**What you should do**: Only the lines from the one containing "Instruction: Click the theme" through the final line of the entries below are wanted, each copied exactly.

**Extracted records**:
======
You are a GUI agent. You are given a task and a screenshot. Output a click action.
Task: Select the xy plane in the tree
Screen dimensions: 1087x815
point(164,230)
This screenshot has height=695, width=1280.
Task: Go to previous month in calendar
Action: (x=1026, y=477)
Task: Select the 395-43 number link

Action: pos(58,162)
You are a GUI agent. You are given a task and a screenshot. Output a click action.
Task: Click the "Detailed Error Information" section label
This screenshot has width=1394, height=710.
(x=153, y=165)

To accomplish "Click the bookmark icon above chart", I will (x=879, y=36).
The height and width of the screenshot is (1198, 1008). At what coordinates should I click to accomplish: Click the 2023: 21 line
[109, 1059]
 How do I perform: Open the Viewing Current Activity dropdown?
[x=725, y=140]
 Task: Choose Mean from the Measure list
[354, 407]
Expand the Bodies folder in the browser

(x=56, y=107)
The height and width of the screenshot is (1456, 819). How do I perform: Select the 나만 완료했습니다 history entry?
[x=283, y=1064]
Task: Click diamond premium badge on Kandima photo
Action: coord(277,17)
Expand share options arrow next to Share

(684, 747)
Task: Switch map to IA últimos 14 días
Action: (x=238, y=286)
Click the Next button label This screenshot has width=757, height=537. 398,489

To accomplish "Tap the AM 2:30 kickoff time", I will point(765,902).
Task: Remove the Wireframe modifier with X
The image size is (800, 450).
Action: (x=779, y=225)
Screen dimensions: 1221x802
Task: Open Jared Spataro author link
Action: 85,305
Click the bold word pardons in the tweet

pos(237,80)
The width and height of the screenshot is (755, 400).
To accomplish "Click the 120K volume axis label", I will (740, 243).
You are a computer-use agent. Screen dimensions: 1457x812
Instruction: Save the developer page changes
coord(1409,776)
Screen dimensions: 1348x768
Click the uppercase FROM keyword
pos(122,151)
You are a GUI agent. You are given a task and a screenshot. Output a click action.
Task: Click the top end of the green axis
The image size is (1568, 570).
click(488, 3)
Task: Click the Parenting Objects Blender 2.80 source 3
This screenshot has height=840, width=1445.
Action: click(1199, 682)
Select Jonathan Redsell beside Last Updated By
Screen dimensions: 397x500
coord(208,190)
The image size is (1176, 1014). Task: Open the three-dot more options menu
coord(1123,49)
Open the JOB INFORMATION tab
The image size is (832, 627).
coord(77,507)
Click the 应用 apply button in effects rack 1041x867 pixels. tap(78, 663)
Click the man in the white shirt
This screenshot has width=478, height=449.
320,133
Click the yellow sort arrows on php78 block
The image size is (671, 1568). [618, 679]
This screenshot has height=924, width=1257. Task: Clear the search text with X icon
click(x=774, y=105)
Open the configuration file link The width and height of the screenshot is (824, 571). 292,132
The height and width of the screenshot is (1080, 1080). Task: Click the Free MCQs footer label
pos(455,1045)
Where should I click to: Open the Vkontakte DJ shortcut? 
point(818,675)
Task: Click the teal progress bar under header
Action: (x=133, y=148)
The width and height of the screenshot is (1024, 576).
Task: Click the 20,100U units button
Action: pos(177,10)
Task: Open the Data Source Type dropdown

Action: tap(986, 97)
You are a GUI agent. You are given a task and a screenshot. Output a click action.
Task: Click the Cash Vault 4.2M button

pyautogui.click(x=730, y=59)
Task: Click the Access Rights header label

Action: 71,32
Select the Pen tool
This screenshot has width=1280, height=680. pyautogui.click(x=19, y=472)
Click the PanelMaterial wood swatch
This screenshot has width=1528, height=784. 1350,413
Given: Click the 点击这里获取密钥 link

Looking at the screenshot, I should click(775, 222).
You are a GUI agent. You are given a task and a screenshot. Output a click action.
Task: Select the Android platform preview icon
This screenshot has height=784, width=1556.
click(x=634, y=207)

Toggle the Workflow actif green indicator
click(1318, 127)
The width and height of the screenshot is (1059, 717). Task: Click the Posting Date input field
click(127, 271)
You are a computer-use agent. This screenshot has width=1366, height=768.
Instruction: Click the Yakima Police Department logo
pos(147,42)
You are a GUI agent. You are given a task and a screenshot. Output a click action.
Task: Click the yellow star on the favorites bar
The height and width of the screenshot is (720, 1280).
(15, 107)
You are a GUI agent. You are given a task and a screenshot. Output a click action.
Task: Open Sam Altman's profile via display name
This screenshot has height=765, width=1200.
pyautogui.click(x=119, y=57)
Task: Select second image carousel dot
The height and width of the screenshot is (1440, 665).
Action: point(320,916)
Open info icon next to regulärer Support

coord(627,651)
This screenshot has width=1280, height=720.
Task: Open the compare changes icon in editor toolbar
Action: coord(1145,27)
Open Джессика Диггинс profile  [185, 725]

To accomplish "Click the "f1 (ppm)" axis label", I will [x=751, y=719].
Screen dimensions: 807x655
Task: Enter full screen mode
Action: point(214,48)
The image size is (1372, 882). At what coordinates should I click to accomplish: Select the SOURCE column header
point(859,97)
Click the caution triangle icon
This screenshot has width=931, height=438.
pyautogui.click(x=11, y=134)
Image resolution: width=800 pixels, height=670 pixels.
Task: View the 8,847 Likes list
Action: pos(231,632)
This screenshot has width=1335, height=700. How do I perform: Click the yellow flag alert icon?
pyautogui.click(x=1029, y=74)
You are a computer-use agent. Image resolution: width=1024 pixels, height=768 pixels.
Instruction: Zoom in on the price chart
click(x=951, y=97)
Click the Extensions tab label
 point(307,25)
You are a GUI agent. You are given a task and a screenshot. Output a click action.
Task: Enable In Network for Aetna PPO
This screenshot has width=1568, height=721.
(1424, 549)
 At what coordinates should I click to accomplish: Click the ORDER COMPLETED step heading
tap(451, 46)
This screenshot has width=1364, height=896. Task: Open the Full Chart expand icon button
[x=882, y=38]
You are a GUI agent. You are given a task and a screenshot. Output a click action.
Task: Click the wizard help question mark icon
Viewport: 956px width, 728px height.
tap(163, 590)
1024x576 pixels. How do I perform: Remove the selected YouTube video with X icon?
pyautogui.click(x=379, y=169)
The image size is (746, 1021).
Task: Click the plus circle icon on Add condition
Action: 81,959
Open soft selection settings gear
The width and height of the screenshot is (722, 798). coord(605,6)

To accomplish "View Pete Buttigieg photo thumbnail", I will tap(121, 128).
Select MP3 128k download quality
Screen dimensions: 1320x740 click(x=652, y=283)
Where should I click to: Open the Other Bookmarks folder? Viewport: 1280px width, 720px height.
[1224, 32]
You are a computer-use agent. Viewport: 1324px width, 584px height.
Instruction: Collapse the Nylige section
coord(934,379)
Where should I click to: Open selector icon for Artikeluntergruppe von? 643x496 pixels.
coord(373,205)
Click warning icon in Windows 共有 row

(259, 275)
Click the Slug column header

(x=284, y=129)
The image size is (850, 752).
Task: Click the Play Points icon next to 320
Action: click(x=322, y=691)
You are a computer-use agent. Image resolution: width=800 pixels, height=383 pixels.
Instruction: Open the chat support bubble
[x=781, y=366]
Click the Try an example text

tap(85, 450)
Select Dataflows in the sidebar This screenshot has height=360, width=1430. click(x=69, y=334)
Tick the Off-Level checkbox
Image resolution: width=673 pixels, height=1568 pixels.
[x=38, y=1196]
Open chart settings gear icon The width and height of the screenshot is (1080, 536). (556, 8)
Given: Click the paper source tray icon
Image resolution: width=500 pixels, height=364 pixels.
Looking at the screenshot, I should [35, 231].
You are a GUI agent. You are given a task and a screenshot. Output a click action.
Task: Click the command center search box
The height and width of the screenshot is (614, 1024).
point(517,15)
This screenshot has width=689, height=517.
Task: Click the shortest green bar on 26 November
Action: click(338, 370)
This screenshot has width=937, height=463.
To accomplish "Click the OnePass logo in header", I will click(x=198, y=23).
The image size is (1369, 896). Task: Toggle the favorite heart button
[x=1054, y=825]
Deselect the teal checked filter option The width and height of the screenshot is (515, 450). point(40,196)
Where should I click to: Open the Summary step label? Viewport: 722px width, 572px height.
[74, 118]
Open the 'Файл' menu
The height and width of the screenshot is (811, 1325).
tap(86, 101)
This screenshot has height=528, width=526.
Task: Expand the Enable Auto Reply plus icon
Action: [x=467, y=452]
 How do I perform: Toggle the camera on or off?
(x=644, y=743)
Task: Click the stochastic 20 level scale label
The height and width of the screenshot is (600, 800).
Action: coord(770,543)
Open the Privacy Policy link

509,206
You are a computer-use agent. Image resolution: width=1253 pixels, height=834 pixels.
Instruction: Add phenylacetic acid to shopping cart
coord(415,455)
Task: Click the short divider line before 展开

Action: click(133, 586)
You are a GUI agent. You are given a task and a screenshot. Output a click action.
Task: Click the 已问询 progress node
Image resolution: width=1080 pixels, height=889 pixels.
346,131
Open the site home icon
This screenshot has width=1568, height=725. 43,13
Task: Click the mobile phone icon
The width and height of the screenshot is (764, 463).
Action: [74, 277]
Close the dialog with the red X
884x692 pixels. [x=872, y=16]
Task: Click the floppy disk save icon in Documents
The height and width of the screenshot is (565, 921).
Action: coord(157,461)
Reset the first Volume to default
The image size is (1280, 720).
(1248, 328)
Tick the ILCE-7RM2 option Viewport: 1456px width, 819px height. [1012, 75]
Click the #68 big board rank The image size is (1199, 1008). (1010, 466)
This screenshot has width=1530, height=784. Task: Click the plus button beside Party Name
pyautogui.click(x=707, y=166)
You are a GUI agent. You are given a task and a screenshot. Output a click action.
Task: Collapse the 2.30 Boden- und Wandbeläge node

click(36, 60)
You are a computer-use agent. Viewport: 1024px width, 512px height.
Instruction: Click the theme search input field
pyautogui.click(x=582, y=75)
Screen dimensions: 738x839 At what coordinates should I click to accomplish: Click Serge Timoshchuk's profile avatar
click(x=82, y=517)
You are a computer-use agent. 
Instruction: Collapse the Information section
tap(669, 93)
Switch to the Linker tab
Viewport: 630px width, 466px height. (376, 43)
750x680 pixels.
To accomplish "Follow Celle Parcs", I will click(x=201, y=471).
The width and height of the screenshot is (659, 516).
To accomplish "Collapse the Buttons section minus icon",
======
**Your solution**:
Instruction: Click the theme search input field
pyautogui.click(x=582, y=75)
Screen dimensions: 738x839 At what coordinates should I click to accomplish: Click Serge Timoshchuk's profile avatar
click(x=82, y=517)
You are a computer-use agent. 
Instruction: Collapse the Information section
tap(669, 93)
Switch to the Linker tab
Viewport: 630px width, 466px height. (376, 43)
750x680 pixels.
To accomplish "Follow Celle Parcs", I will click(x=201, y=471).
The width and height of the screenshot is (659, 516).
To accomplish "Collapse the Buttons section minus icon",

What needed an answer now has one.